Sanksi Sosial Tanpa Akhir

 

Erving Goffman dalam bukunya Stigma: Notes on the Management of Spoiled Identity mengatakan bahwa stigma adalah atribut yang sangat mendiskreditkan. Label itu membatasi akses sosial, pekerjaan, dan bahkan kehidupan pribadi.

Seorang pelakor mungkin telah berubah menjadi pribadi yang patuh pada norma, namun masyarakat melihatnya sebagai 'devian sosial' (perilaku menyimpang) yang tidak pantas mendapat kedekatan.

 

Beban Psikologis dan Trauma Identitas

 

 

Menurut peneliti kenamaan, Dr. Brené Brown, terus-menerus dicap atau dihakimi akan menciptakan perasaan malu kronis dan menggerus keyakinan diri.

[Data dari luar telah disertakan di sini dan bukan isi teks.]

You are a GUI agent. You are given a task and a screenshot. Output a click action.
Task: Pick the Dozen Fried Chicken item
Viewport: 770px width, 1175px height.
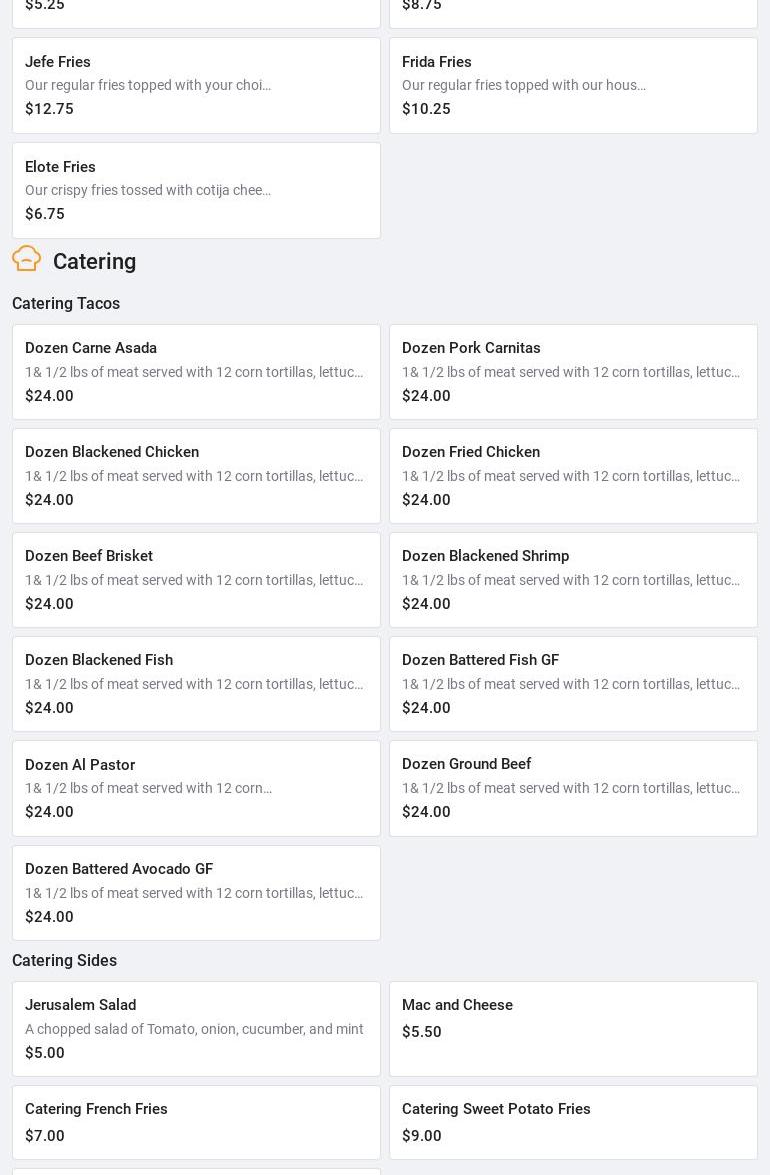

“Rasa malu merusak bagian dari diri kita yang percaya bahwa kita mampu berubah," kata dia.

Mantan pelakor bisa mengalami gangguan identitas dan menarik diri dari kehidupan publik sebagai bentuk pertahanan. Mereka mungkin memilih berdiam di balik layar, tidak tampil publik lagi.


Media & Jejak Digital: Stigma Tak Pernah Hilang

 

Sosiolog asal Amerika Serikat, Sherry Turkle menyatakan, dalam dunia digital istilah masa lalu tidak akan pernah selesai. Setiap unggahan, artikel atau komentar lama akan abadi di internet. 

 

Budaya, Agama, dan Norma Moral yang Kuat Menolak Pelanggaran

 

Di kultur Timur seperti Indonesia, pernikahan dianggap sakral. Wanita dianggap simbol kesetiaan keluarga; ketika wanita melakukan perselingkuhan, stigma yang menimpanya biasanya lebih berat dibanding pria. Belum lagi norma agama yang menghargai kesucian pernikahan. menjadikan pelanggar perempuan seolah 'dosa yang tak terampuni'. 

 

Solusi: Mengelola Stigma dan Memulai Hidup Baru

 

Menurut pendiri dari Center for Mindful Self-Compassion (CMSC), Dr. Kristin Neff, self‑compassion adalah modal utama dalam penyembuhan yakni memaafkan diri dan memberi ruang untuk berubah. Langkah nyata seperti kontribusi sosial, transparansi, dan komitmen bisa membantu memperbaiki reputasi secara perlahan. Edukasi publik juga penting. Masyarakat perlu difasilitasi agar tidak langsung melabeli atau menghakimi terutama di dunia digital.